Researchers couldn’t determine the best treatment for myocarditis recovery through this study because of its design.

But, the researchers noted that 12 patients (or 8.6%) had experienced ‘complete clinical improvements’ without anti-inflammatory treatments.

This research follows similar reports which found myocarditis post-vaccination cases can be treated easily and have high recovery rates.

Truong stated that it was important for both health professionals and the general public to know the signs and symptoms of early myocarditis. This is especially true as the vaccines are becoming more readily available to children. 

According to NBC, more than 2 million children below 12 years old had received vaccination doses by December 1.

Truong and other researchers also pointed out in the paper that further research was needed to examine risk factors associated with post-vaccination myocarditis. This includes why it is so common among young men than for boys.

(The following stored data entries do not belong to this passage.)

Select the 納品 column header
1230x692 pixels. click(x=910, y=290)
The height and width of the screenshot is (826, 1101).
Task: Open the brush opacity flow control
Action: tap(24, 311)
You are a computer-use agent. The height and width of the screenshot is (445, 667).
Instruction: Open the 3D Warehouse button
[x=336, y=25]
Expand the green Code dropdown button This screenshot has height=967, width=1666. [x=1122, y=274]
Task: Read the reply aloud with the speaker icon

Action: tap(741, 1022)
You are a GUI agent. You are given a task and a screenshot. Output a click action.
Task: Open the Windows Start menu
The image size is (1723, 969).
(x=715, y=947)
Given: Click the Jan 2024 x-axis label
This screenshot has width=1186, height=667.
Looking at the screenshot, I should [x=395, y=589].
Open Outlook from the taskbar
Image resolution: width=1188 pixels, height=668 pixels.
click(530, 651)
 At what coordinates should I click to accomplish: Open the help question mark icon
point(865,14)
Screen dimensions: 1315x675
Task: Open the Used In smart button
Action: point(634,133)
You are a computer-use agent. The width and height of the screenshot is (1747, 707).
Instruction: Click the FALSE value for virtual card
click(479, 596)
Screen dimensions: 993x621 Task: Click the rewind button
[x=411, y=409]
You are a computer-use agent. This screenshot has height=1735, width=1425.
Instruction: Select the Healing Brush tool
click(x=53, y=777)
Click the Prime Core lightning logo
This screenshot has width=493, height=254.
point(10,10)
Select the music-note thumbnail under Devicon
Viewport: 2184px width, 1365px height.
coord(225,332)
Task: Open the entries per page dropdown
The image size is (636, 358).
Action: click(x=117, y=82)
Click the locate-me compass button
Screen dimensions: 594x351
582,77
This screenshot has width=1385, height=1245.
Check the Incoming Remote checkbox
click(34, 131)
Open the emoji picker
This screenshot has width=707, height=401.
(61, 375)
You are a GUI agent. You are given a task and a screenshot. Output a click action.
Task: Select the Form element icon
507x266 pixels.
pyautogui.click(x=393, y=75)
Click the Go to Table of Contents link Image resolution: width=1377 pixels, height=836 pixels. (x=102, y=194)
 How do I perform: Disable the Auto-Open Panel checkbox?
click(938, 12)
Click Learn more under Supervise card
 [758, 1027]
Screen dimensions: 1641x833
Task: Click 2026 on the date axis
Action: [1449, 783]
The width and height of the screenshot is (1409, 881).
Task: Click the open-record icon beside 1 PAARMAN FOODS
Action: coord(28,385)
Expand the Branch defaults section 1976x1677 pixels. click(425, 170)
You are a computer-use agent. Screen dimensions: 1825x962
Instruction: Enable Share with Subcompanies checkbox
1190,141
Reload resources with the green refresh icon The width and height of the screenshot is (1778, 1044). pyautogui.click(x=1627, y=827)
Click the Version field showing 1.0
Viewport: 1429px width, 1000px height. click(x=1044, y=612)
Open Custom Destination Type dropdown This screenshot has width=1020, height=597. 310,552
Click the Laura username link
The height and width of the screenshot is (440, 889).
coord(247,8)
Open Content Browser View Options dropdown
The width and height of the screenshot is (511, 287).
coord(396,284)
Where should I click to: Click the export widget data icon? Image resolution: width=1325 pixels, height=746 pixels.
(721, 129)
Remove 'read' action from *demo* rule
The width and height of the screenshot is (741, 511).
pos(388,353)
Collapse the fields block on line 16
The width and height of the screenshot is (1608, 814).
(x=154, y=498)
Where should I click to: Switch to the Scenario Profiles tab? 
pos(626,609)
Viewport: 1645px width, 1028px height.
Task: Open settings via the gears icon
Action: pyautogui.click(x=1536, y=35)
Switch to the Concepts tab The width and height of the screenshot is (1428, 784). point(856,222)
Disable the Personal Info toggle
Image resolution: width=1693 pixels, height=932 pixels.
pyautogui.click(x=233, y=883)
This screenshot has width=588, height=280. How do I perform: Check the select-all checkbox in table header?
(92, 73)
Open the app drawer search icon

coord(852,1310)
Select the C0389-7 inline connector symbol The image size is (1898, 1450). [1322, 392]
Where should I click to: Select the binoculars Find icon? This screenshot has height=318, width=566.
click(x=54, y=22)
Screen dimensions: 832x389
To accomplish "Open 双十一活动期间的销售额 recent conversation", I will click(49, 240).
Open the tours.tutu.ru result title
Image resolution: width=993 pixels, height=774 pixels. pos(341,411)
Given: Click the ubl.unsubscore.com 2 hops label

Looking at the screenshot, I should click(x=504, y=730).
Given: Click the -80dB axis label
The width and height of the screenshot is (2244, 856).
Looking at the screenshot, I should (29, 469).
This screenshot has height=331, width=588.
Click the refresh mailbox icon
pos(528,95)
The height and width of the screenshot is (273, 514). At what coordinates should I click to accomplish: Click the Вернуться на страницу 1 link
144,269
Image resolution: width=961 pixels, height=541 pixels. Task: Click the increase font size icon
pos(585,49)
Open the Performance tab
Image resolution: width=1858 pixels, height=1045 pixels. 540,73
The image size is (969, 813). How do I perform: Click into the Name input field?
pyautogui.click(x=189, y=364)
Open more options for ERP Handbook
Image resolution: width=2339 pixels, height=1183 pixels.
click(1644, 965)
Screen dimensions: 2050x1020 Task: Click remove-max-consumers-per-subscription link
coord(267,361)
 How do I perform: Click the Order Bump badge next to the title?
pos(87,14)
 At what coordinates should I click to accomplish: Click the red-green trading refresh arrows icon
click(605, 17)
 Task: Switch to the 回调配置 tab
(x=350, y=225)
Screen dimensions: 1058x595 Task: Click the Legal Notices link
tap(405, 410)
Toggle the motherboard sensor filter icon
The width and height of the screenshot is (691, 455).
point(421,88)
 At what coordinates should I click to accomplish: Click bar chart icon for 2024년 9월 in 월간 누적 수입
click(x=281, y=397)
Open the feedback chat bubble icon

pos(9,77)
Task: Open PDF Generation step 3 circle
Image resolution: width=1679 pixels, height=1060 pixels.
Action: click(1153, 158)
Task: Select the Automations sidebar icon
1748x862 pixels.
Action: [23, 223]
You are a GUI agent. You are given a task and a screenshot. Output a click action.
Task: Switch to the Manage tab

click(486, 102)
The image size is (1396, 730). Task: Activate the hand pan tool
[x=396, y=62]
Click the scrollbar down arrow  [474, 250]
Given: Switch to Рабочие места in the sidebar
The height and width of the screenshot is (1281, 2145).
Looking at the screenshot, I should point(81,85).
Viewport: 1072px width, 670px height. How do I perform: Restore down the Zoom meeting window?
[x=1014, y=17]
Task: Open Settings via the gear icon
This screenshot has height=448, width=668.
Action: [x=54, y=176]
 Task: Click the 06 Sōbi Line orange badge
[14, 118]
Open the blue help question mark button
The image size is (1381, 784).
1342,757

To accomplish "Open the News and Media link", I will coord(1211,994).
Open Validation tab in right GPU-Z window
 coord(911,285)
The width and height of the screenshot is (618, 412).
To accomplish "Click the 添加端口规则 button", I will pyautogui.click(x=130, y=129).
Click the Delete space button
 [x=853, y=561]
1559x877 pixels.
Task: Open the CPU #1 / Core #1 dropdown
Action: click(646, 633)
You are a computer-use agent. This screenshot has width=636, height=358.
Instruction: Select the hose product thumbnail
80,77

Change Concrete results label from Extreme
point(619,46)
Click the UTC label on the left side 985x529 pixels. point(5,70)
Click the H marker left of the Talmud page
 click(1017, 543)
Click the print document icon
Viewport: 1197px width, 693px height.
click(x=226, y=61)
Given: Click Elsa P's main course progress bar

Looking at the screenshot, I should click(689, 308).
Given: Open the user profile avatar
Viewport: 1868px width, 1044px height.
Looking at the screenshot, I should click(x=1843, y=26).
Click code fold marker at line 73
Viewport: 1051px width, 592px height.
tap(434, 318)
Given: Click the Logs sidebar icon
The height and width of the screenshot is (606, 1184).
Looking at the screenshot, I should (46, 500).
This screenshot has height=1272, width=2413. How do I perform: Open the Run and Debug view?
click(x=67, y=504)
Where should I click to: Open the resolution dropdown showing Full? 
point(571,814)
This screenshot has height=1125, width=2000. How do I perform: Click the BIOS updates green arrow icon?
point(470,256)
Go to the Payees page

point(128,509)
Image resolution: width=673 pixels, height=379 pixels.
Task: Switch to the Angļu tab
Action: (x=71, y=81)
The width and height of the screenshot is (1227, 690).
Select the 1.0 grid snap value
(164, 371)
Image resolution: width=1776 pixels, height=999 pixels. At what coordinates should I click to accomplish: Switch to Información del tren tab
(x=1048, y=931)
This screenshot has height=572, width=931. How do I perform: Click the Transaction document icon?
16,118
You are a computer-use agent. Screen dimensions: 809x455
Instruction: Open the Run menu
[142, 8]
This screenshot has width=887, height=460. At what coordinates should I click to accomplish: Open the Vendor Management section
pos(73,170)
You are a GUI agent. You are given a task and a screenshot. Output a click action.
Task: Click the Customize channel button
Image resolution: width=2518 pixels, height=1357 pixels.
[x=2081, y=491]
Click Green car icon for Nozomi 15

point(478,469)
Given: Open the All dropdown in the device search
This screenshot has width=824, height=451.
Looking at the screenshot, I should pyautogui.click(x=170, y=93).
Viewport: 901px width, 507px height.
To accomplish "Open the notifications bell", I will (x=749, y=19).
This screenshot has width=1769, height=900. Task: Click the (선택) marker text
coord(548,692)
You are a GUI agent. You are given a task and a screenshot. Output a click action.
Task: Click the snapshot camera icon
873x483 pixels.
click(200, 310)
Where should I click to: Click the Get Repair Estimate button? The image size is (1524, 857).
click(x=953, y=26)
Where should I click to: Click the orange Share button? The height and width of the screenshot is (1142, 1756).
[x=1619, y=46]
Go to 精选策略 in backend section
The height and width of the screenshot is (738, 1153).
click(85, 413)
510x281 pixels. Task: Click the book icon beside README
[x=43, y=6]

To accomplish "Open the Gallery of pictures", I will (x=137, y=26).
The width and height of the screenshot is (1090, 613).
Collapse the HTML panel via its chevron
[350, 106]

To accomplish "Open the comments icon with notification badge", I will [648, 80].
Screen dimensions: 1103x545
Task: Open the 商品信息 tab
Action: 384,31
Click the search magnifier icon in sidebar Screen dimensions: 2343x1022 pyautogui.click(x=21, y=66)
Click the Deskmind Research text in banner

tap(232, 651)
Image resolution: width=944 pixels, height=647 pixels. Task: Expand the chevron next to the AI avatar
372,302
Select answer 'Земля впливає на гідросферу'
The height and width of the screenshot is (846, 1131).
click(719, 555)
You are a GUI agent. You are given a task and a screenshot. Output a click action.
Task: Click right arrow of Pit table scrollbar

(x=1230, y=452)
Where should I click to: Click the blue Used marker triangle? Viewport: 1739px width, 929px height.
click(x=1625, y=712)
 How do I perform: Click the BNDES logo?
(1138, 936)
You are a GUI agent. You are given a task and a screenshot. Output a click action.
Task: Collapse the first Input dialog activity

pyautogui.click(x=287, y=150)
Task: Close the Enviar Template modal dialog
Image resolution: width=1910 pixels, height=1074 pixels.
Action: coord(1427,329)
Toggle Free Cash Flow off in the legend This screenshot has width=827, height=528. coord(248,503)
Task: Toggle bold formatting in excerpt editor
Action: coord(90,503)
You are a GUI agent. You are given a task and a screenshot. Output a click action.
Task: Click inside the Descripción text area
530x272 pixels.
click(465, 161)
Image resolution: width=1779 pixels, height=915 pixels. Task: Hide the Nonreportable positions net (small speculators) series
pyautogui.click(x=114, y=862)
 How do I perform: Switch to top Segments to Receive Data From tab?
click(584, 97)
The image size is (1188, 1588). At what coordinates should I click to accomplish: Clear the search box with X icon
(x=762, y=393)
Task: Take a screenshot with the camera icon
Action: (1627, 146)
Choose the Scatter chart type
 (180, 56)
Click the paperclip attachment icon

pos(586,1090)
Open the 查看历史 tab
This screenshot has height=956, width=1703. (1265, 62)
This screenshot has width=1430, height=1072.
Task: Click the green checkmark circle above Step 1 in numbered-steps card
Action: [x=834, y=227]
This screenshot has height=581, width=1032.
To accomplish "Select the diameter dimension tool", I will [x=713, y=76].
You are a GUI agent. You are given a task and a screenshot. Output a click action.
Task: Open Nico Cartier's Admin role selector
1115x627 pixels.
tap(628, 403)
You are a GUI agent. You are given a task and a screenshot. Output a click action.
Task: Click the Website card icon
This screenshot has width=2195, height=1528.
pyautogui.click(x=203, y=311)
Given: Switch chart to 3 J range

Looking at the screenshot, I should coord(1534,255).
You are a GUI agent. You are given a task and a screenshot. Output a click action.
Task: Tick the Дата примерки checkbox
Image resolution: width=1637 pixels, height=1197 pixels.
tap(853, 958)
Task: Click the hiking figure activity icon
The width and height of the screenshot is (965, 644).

Although it is possible that there are underlying genetic and immune responses differences in men and women, more research is required.

The study adds support to what we’ve been seeing. People who have had COVID-19-related myocarditis diagnosed early and correctly are more likely to experience mild symptoms and a quick recovery time, said Dr Donald Lloyd-Jones of the American Heart Association.

“These findings also back the American Heart Association’s belief that COVID-19 vaccinations are safe and highly effective, fundamental to saving lives and protecting families and communities from COVID-19 and ending this pandemic,” Lloyd-Jones continued.

Lloyd-Jones also noted that ‘the benefits of COVID-19 vaccination… far exceed the very rare risks of adverse events, including myocarditis.’

It is more common for MIS–C and Covid patients to end up in the ICU and require oxygen support than it is to succumb to myocarditis.

Lloyd-Jones urged parents to get their child immunized as quickly as possible.